EXERCISE REQUIREMENTS —
• 1. Based on the article about Mandela merchandise in South Africa, decide whether each statement agrees with it: (a) Mandela was admitted to a Pretoria hospital on June 8. (b) Mandela served as ANC president between 1994 and 1999. (c) Designer stores in downtown Johannesburg have stocked Mandela T-shirts. For each, give yes or no and quote the words of the article that settle it.
• 2. Name every person mentioned by name in the article on Mandela merchandise sales, including the byline.
• 3. Carry on the news article about Mandela merchandise selling in South Africa, starting right after its final sentence.

DOCUMENT EXTRACT —
☆ ☆ ☆

Mandela a booming sell in South Africa
JOHANNESBURG – HASSAN ISILOW
Street vendors, designer stores and book stores in South Africa are cashing in on former president Nelson Mandela’s illness by selling portraits, T-shirts and other merchandise branded with his image.
“Every time motorists see Mandela’s portrait, they stop and buy, because his illness has created fresh interest among South Africans who love him so much’” Patrico Macia, a 28-year-old hawker, told the Anadolu Agency.
Mandela, who is revered like a saint in South Africa for fighting Apartheid, was admitted to a Pretoria hospital on June 8, suffering from a recurring long infection.
Since his admission to hospital, hawkers have taken advantage and started selling items bearing his image.
In Midrand, north of Johannesburg, several hawkers stand at busy road intersections and stop signs to lure motorists into buying Mandela branded merchandise.
“I have sold over 10 portraits of Mandela today,” said Macia, putting the price of each portrait at $20 (Rand 200).
“I can’t complain business is booming, expect for the Metro police who keep on chasing us away from the stop signs,” he added before running off to attend to a customer.
Mandela, 95, became South Africa’s first democratically elected president in 1994. He served in the office for five years.
He is revered by South Africans as the father of their nation after spending spent 27 years in prison for taking up arms to fight the apartheid regime.
The ruling African National Congress (ANC) is paying tribute to the ailing hero by placing his pictures at the ANC headquarters in central Johannesburg.
Mandela served as ANC president between 1991 and 1997.
In downtown Johannesburg, designer stores have stocked Mandela T-shirts, which cost between $300 – $400 depending on the quality and design.
“Most of my customers are youth and some of them have been buying two pairs of the Mandela T-shirts, because they love him,” Thabang Tobela, a store owner at one of Johannesburg’s small streets, told the AA.

☆ ☆ ☆

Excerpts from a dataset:
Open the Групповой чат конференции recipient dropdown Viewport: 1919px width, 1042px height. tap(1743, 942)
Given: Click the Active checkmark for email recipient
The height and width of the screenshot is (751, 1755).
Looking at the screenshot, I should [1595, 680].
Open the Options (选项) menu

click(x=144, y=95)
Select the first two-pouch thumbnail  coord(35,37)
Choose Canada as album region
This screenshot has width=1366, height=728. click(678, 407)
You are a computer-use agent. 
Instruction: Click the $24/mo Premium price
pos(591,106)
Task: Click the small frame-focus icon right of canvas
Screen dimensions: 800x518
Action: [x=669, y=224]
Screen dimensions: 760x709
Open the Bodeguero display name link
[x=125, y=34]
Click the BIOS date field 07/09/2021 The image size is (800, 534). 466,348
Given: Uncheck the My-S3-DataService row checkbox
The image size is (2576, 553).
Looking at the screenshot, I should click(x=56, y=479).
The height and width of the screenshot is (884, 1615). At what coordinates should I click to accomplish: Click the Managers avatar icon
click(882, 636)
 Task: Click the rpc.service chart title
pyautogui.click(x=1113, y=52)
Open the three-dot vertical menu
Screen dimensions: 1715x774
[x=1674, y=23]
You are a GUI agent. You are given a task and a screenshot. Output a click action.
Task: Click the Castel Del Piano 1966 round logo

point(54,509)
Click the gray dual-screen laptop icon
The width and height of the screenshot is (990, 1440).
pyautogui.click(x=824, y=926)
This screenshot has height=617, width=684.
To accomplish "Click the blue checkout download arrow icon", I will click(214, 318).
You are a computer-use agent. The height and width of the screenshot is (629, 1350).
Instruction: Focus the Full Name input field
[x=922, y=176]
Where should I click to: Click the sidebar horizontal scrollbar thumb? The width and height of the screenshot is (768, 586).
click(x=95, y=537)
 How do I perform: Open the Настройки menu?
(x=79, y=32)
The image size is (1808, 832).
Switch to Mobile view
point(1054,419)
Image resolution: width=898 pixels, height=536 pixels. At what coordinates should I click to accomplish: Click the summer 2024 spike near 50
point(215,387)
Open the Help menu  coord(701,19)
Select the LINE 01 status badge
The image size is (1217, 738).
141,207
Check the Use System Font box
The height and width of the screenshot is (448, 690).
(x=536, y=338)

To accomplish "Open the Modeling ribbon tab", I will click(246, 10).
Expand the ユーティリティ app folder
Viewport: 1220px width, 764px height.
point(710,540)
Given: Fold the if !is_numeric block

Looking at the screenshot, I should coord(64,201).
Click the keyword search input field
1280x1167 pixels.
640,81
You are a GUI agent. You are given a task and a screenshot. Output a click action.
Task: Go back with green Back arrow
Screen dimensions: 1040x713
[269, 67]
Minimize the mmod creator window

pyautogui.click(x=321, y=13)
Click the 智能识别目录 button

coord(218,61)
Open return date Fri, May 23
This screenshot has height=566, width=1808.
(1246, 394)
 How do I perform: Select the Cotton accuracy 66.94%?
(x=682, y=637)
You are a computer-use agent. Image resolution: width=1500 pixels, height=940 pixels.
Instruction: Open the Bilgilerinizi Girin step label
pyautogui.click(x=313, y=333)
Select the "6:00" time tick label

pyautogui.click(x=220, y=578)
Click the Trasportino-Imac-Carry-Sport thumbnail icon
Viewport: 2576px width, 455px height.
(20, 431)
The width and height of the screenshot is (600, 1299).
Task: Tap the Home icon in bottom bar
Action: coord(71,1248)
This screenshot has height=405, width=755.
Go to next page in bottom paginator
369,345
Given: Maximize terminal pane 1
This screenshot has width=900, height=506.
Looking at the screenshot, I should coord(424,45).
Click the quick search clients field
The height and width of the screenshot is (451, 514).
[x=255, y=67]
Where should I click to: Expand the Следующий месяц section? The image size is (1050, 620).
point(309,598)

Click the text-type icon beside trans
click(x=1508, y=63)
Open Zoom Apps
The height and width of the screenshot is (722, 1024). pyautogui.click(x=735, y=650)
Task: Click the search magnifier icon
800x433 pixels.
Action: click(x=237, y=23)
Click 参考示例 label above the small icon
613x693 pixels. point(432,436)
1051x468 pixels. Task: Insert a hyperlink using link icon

☆ ☆ ☆

EXPECTED OUTPUTS —
• 1.
(a) Yes: "was admitted to a Pretoria hospital on June 8"
(b) No: "Mandela served as ANC president between 1991 and 1997."
(c) Yes: "In downtown Johannesburg, designer stores have stocked Mandela T-shirts"

• 2. Nelson Mandela, Hassan Isilow, Patrico Macia, Thabang Tobela

• 3.
However, the Mandela shirts which were made popular by the former iconic leader during his term as president in the 1990 cost slightly more.
‘”The Mandela shirts go for $850 (Rand. 850) because of the expensive fabric and those who buy them are mostly middle class people and professionals,” Tobela explained.
The Mandela shirts are long sleeved, flowered or striped shirts with big buttons, the same as those Mandela used to wear.
They are typically worn by local politicians, academics and middle class people.
When contacted for a comment, Sello Hatang, the spokesman for the Nelson Mandela Foundation, asserted it was not illegal for hawkers to sell Mandela T-shirts and portraits which did not bear his former prisoner number ‘46664.’
“We have a specified brand of clothing that we sell as a foundation to raise funds for good works,” he told the AA in a telephone interview.
“We also authorize certain stores to sell those brands.”
The restricted brands include a logo bearing Mandela’s former prison number ‘46664’.
Book stores are also making a fortune out of Mandela’s illness.
Some of the country’s leading book stores have been promoting one of Mandela’s popular books, Long Walk to Freedom.